Predicting Trump’s Rise Was Complicated

Published by jcinterrante on

In 2016, Donald Trump rode a perfect wave of anti-Obama sentiment and economic disenfranchisement to the greatest upset victory in American Presidential history.

That’s a commonly held narrative about the 2016 election. But does the data back it up? I conducted a number of statistical tests and mapping exercises to find out. Predictably, Trump’s margin of victory is correlated with anti-Obama sentiment; but surprisingly, there was only a weak relationship with economic performance.

My core research question: How did President Obama’s approval rating in a state and that State’s GDP change in the year prior to an election impact voting behavior in the 2016 presidential election?

The dependent variable of this analysis is the state-by-state percent of votes for Trump in the 2016 election (represented by the database-friendly label “gop_vtsh” in the figures below).

My predictors:

  1. Change in state GDP in the year before the election (“gdp_change”)
  2. President Obama’s approval ratings by state (“obama_app”).

Mapping

First, I mapped my three variables. Trump’s vote share was weakest on the East and West coasts and strongest in the South and plains states (Figures 1-3). These core regions of Trump support also tended to have GDP growth below the median and low Obama approval ratings.

Figure 1: Republican vote share was strongest in the Deep South and Great Plains
Figure 2: GDP change in the year prior to the election
Figure 3: Obama’s approval rating was highest in coastal metropolitan areas

Graphing

Next, I made a scatter plot matrix (Figure 4). It confirmed that GDP change and Obama’s approval rating were both negatively and significantly correlated with Republican vote share at the p<0.01 level.

Where things got interesting: I noticed a distinct cluster in the scatter plot of Obama approval and GDP change. When I brushed these, I realized that they were the same states identified as outliers in the Obama Approval boxplot map: Obama’s home states and states with dynamic urban economies. Regimes regression revealed this cluster had very different behavior from the other states: they were less likely to support Trump than would be expected based on their GDP.

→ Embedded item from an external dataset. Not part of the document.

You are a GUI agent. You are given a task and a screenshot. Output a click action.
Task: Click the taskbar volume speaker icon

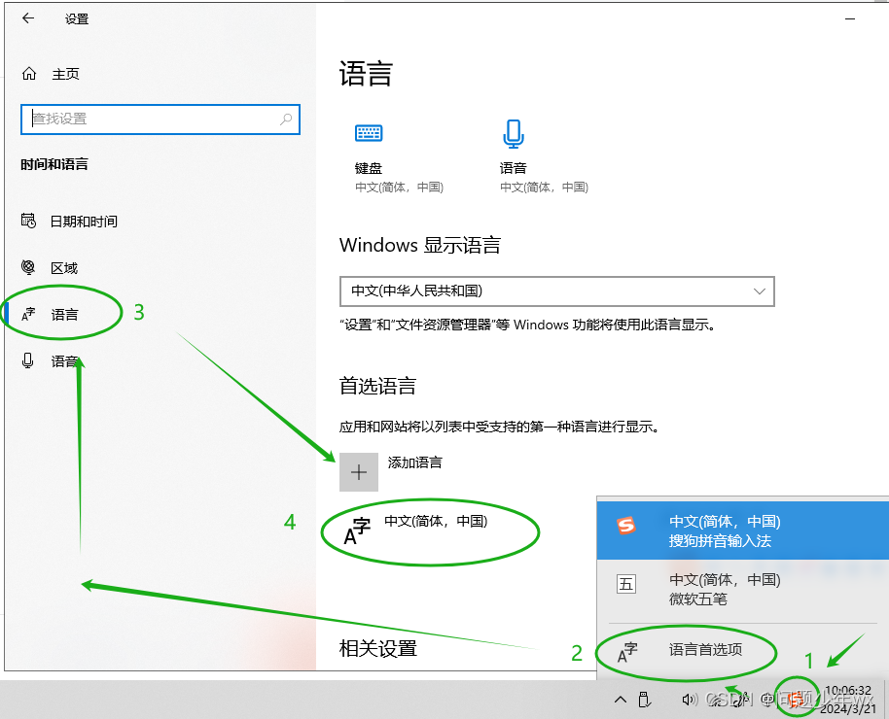click(x=689, y=700)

Figure 4: Coastal metropolitan states showed very different voting behavior from other states

For more detail, I replicated the Obama Approval vs GDP Change graph in a normal scatterplot (Figure 5). I found that the Chow test produced a p-value of 0.0000 and that both the p values on the urban cluster and its complement remained significant. This increased my confidence about differential trends.

Figure 5: Those coastal metropolitan states loved Obama — even more than their GDP change would have predicted

Finally, I replicated the scatter plot of GOP voteshare as a function of GDP change, brushing the same states (Figure 6).

Figure 6: The coastal metropolitan cluster showed differential trends in likelihood to vote for Trump as a function of GDP change

Again, the Chow test detected a significant difference, and the regression lines of the two groups remained significant at the p<0.05 level. Interestingly, the clustering did not impact the relationship between Obama’s approval rate and GOP vote share (Figure 7).

Figure 8: When we use Obama’s approval rate as the predictor, the coastal metropolitan states don’t stand out from the others

Conclusions

My analysis had 3 main findings:

  1. Obama’s approval rating and GDP change in the year prior to the 2016 election had substantial and significant negative correlations with Trump’s vote share in that election.
  2. There is a cluster of urban states with dynamic economies that have different trends than the rest of the states. If we do not control for this when we use GDP change to predict Republican vote share, we may end up underestimating.
  3. The clustering did not impact the relationship between Republican vote share and Obama’s approval rating, perhaps indicating that Obama’s approval was a more robust predictor of vote share than GDP change.